Table 2. Results from the ISBI 2015 holdout set hosted at https://smart-stats-tools.org/lesion-challenge. We ran our three UDA methods on the first timepoint of each of the 14 test subjects. Note that one of the limitations of this form of validation is the low inter-rater disagreement reported in Carass et al. The same ranking scheme was used as in the training set, however the symmetric distance was used instead of the Hausdorff. The Classic UDA outperformed One-shot but test-time UDA was best of all.

5 Conclusion

Existing approaches to unsupervised domain adaptation in medical image segmentation adapt to subjects in a target domain.

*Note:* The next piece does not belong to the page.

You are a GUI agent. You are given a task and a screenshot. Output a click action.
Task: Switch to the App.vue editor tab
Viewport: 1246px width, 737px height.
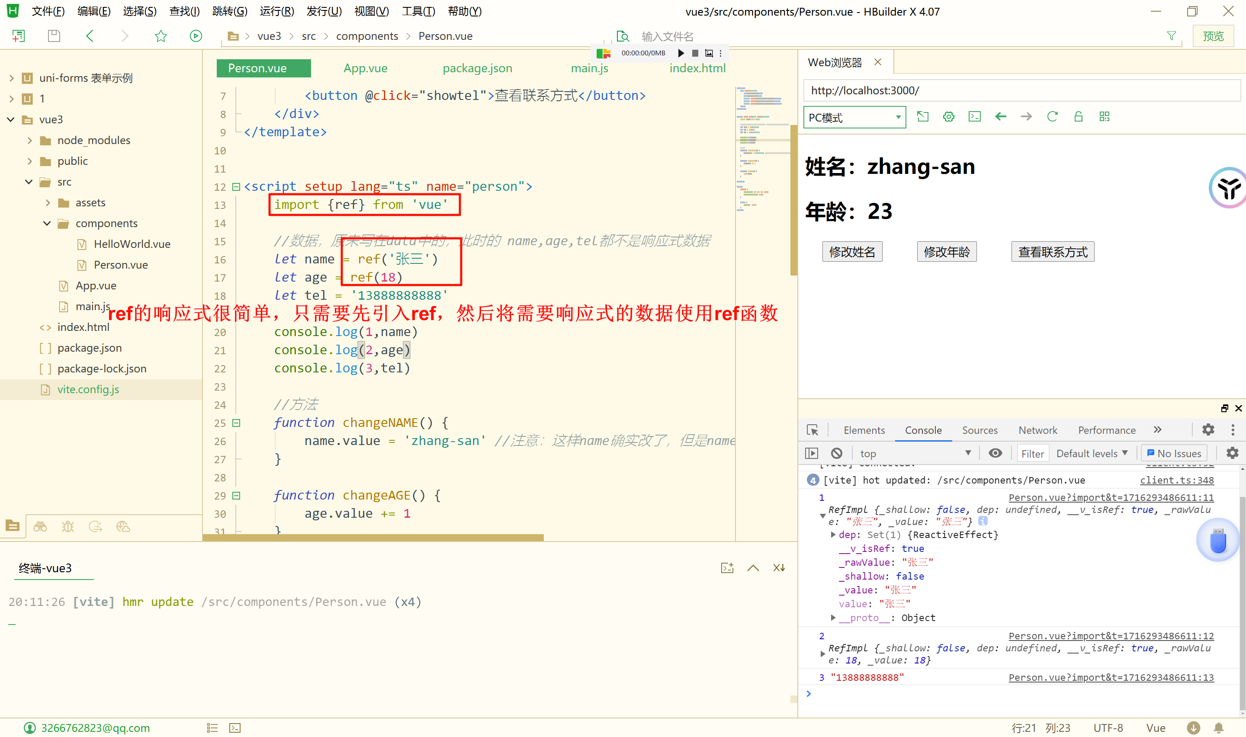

The performance of these algorithms is then measured based on how well they generalise to unseen subjects in this target domain. When looking through scans in a hospital PACS system there is a large amount of heterogeneity in acquisition parameters. As an example, at our local hospital (anonymous), we found more than 1400 different brain MRI sequences being used. We can thus think of each of these scans as its own domain, which motivates what we call “test-time unsupervised domain adaptation”. Note that this is not an algorithmic modification, but simply a training and testing framework, where a domain adaptation algorithm is trained and evaluated on the same target data. We perform experiments using a modern domain adaptation technique which combines the benefits of domain adversarial learning and consistency regularisation. Our experiments on multiple sclerosis lesions suggest that using domain adaptation on a single subject can be more effective than classic domain adaptation on more subjects.